Staying behind the podium as some of my students file out, I call, “Edith Willows, I need to speak with you for a moment, please.” Brat keeps walking like she doesn’t hear me. “Miss Willows.” I use my most authoritative voice and watch her stop, standing in the doorway as students brush past her. She takes a step back and I can see her thin, skin-tight jeans lovingly molding to her ass.
Guess I’m staying behind the podium
, I thought, taking a deep breath.
“Y-yes?” She turns toward me, slowly walking over to where I am. Time had generously filled Edith out in all the right places, and circumstances seemed to have molded her, as well. I notice her hair is a lot longer, and she is wearing it in a thick braid that makes me think of wrapping it around my hand and holding her down as I take her from behind. If I am going to get through the next few weeks, I need to stop thinking about her ass. This podium is going to be my new best friend. In fact, I really need to get a handle on that image because I can see my dominant bedroom behaviors coming out and getting me fired.
“Miss Willows, it’s nice to see you again.”
Very nice indeed
, I thought.
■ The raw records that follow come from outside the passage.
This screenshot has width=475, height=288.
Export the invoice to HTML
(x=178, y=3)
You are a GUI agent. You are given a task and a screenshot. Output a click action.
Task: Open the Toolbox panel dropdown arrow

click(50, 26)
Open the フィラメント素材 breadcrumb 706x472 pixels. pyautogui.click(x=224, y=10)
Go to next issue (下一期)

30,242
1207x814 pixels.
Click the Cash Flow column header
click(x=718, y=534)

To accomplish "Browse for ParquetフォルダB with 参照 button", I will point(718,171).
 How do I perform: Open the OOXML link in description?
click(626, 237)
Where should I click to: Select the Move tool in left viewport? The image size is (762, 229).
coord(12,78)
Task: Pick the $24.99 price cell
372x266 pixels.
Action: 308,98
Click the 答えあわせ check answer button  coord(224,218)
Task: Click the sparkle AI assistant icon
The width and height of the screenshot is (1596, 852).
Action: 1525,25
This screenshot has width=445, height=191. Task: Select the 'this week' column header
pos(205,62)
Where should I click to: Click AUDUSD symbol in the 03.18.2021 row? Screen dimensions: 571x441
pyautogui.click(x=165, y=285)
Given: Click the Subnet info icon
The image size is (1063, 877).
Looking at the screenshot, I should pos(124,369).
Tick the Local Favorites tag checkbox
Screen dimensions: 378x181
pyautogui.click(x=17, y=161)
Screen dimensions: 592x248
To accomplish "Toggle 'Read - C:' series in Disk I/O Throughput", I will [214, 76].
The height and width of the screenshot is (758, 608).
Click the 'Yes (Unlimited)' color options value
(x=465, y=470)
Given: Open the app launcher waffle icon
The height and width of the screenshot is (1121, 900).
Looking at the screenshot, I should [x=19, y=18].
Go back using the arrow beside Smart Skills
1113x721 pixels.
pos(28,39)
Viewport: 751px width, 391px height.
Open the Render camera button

I sway my hips behind the podium a little, trying not to make it obvious I need to adjust things below.
“Sure. Yeah, I guess. I didn’t know you taught here.” Edith pushes her braid back, the tail of it catches over her shoulder, letting the length touch the top of her breast. Edith is average in height, but there is a vulnerability I sense in her. I both like it and hate it, which confuses me.
“Only when the dean asks to me to step in. I’d hoped to teach full-time someday.”
But you, you little beauty, ruined me for it
, my brain echoes.
“Maybe you will. Uh, what’s this about?” Edith says, cutting to the point. I want to draw this out, but a few of the other students are lingering and want my attention. Probably to see how they can improve their grades, but not Edith. I sense she can’t wait to dart out of here like a deer.
“It’s come to my attention your grade is close to being under the threshold for scholarship students. This class is primary to your major. You’ll have to improve your grade to above…,” I glance back down at the paper with her name on it, “well, above a seventy-five percent average.”
“I know. I’ll study harder for the quizzes. I’m on the waitlist for a tutor. Thanks for letting me know.” Edith backs up before I can say more and leaves the classroom as I anticipated. Other students then crowd my podium and ask me several questions as I watch her slip out the door, her shoulders a bit more hunched, her ratty-looking patchwork bag slung over her shoulder.